• _Instructions for the task_:
Copy out every line in the entries below that contains the word "circle".

[Word and element location records]
-.-.-

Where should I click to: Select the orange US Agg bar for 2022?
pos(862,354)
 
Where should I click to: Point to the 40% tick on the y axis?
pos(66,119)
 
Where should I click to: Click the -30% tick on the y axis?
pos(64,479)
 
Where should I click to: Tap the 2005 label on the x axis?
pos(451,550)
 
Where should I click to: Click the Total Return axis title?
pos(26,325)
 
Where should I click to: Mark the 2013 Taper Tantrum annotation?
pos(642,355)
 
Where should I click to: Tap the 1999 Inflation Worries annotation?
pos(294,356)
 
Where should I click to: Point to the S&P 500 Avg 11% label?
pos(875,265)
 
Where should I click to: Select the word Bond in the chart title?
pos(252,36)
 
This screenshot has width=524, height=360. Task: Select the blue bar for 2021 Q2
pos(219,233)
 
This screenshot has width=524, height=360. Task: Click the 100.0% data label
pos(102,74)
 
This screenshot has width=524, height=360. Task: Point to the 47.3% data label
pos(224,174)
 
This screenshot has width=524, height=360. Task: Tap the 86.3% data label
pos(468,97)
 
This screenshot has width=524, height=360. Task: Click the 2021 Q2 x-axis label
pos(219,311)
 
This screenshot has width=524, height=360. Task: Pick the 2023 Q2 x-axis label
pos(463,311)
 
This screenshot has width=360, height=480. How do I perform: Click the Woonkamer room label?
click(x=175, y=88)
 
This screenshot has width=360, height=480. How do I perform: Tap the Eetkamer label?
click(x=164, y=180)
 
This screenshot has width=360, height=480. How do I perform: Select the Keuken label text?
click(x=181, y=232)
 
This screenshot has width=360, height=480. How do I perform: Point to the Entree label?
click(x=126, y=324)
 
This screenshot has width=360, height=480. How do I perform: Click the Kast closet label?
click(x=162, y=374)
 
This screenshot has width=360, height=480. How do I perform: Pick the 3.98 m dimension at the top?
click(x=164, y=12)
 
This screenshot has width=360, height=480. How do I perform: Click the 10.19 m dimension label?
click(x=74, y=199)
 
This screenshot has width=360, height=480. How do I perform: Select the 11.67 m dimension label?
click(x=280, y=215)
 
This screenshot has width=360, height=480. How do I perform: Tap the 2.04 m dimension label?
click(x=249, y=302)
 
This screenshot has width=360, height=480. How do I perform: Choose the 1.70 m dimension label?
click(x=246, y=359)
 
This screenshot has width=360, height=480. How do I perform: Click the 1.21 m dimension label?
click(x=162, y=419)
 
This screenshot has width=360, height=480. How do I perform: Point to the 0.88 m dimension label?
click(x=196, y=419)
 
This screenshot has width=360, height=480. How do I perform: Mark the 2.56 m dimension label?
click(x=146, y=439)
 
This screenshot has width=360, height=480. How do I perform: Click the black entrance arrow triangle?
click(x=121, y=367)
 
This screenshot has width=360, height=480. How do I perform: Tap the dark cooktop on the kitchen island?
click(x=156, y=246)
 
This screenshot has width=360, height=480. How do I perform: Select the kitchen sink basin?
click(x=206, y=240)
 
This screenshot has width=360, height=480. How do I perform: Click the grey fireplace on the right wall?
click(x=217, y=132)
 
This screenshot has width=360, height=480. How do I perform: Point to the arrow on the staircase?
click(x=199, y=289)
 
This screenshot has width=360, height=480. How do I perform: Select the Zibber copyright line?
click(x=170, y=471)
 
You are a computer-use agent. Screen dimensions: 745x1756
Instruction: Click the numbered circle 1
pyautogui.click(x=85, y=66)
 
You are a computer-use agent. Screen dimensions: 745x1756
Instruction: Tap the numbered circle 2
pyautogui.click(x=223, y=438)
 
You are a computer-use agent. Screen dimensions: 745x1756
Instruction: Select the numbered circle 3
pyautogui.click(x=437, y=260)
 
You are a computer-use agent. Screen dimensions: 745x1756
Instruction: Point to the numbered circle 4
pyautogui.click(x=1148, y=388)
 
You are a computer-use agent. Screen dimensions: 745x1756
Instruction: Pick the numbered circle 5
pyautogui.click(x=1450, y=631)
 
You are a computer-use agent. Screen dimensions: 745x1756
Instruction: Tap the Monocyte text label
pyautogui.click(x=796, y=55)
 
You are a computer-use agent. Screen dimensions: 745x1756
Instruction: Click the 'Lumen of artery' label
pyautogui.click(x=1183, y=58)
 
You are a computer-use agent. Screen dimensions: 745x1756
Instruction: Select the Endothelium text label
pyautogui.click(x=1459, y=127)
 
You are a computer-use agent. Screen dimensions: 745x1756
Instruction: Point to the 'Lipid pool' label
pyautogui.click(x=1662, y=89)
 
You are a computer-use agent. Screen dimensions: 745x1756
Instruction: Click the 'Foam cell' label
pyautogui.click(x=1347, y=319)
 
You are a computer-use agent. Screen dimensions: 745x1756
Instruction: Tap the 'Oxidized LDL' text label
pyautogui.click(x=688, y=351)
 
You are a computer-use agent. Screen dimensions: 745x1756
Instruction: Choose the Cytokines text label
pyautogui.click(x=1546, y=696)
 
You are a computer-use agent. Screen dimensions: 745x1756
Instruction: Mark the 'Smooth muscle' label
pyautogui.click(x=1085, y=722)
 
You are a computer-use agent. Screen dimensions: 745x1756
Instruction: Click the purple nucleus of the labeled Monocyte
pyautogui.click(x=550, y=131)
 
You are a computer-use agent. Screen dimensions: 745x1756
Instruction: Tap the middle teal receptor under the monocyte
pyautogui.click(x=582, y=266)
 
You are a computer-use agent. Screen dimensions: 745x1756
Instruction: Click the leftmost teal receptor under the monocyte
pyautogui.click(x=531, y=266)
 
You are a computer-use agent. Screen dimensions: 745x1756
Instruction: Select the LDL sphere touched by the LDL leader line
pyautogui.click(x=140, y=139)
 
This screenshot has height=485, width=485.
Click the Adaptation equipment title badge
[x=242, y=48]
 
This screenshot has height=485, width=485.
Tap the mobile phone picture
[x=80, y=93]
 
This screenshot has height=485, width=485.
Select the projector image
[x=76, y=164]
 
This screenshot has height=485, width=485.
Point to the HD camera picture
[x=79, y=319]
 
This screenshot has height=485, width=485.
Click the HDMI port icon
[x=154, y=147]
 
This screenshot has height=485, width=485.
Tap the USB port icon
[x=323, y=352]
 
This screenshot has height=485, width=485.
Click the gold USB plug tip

-.-.-

• _Output for this task_:
Instruction: Click the numbered circle 1
Instruction: Tap the numbered circle 2
Instruction: Select the numbered circle 3
Instruction: Point to the numbered circle 4
Instruction: Pick the numbered circle 5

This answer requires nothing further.